Beim Aufwärmen für den Wahlkampf können die »Zozialisten« so richtig radikal werden
Diese Woche war im Tageblatt, das gegenwärtig verstärkt darum bemüht ist, den LSAP-Wirtschaftsminister und Bewunderer des französischen Präsidenten als »Hoffnungsträger« darzustellen, ein erstaunlicher Titel zu lesen. »Genossen wollen über Mindestlohn und Arbeitszeiten reden« hieß es in der Berichterstattung über die Neujahrsfeier der LSAP.
Nun haben die »Zozialisten« auch schon in der Vergangenheit über den Mindestlohn und die Arbeitszeiten geredet – aber was haben sie während der 13 Jahre getan, während denen sie inzwischen ununterbrochen der Regierung angehören?
Hauptsächlich während jener Jahre, in denen die LSAP zusammen mit der CSV die Regierung stellte, entstand der Nachholbedarf beim gesetzlichen Mindestlohn, von dem die »Chambre des salariés« bereits 2013 feststellte, er belaufe sich auf 20 Prozent. Seit der Amtsübernahme durch die Dreierkoalition von LSAP, DP und Grünen wurde dieser Nachholbedarf nicht kleiner.
Mit der Arbeitszeit ist es nicht anders. Sie wurde gesetzlich dereguliert und flexibilisiert, und die 40-Stundenwoche wurde aus den Angeln gehoben, ohne dass die LSAP das kritisiert, geschweige Anstalten gemacht hätte, es zu verhindern.

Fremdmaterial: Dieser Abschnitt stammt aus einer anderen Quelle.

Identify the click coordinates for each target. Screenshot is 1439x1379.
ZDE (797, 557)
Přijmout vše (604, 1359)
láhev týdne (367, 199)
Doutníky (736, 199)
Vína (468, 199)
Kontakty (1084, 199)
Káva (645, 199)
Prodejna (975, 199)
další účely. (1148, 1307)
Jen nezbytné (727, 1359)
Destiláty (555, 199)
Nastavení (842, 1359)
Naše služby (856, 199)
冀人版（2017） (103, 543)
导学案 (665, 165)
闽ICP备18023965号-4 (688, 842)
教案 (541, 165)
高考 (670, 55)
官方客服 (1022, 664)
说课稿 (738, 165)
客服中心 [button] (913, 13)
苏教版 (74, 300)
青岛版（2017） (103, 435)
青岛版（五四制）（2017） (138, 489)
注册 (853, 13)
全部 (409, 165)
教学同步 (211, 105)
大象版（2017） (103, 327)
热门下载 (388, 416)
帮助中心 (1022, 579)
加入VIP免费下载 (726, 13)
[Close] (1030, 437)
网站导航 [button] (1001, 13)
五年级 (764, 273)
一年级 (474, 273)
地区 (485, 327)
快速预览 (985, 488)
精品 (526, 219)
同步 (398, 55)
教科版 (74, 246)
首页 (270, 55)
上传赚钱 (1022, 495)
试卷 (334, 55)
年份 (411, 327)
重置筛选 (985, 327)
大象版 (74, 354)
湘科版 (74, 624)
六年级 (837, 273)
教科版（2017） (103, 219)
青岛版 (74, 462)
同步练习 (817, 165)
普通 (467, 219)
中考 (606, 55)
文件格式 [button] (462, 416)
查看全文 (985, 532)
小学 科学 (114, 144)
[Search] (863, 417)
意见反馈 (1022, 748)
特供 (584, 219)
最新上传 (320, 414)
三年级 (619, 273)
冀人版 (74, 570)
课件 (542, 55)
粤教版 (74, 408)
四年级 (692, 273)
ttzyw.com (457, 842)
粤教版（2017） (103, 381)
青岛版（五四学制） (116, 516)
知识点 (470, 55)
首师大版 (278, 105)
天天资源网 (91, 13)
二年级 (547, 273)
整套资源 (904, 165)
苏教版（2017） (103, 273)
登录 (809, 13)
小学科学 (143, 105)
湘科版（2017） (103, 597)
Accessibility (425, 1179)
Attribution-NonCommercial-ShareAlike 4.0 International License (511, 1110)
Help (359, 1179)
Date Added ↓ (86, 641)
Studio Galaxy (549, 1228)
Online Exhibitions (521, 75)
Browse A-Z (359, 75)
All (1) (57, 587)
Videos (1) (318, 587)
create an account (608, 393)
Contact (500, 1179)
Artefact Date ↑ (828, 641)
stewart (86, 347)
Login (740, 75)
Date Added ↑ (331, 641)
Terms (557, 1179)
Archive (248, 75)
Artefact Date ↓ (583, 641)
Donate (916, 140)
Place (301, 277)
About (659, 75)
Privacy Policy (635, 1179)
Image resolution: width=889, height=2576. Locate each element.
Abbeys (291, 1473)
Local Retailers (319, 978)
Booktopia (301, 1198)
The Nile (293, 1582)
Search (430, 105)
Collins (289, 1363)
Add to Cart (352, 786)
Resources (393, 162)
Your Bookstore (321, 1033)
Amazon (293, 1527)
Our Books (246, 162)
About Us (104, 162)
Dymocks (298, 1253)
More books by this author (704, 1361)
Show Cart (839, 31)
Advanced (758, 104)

Im Gegenteil, die Minister und Abgeordneten der LSAP waren aktiv an der Deregulierung beteiligt und rechtfertigten diese Maßnahmen sogar, die zu immer längeren Referenzperioden und zu immer mehr nicht bezahlten Überstunden führten. Wer soll da den »Hoffnungsträger« noch ernst nehmen, wenn er neun Monate vor den Chamberwahlen die langjährige kommunistische Forderung einer Arbeitszeitverkürzung mit vollem Lohnausgleich pauschal übernimmt?
Dass die LSAP ganz plötzlich den Mindestlohn und Arbeitszeitverkürzung entdeckt, fällt unter das Kapitel »Aufwärmen fürs Wahljahr«, und man darf gespannt sein, was während der nächsten Monate noch alles an sozialen Forderungen im Wahlprogramm und in der Propaganda der LSAP auftauchen wird. Denn während Wahlkampagnen können die »Zozialisten« so richtig radikal werden, und es kostet sie keine Anstrengung, die Kommunisten, die sie ansonsten »stalinistische Betonköpfe« beschimpfen, links zu überholen. Nach den Wahlen wird die soziale Revolution, mit der die Stimmen der Lohnabhängigen und Gewerkschafter gesichert werden sollen, schnell wieder eingepackt, insbesondere dann, wenn Ministerposten in einer bürgerlichen Regierung winken.
Die Unglaubwürdigkeit der LSAP und ihres Führungspersonals beschränkt sich aber nicht nur auf soziale Fragen. Auch in Gesellschaftsfragen scheint das Ende der Geschichte für die LSAP schon gekommen, denn die Partei, die einst den Kapitalismus durch Reformen überwinden wollte, hat sich längst mit dem bestehenden Ausbeutersystem arrangiert und einen neoliberalen Schwenk nach rechts vollzogen, während sie den Rest ihres sozialdemokratischen Gedankenguts in Zwischenwahlzeiten einem Dutzend »Linkssozialisten« überlassen oder an déi Lénk weitergereicht hat, die mit einem gewissen Erfolg den alten sozialdemokratischen Wein in neuen sozialistischen Schläuchen verkauft.
Wenn es heute eine Partei gibt, die eine echte Gesellschaftsalternative darstellt, weil sie nicht nur Sozialabbau ablehnt und soziale und gesellschaftliche Reformen im Sinne der Schaffenden durchsetzen will, sondern auch die Besitzverhältnisse in der Wirtschaft umkrempeln und antikapitalistische Veränderungen durchsetzen will, dann sind das die Kommunisten. Und natürlich haben sie keine Berührungsängste, wenn ehrliche Sozialisten und Linke mit ihnen zusammen an gesellschaftlichen Alternativen arbeiten wollen.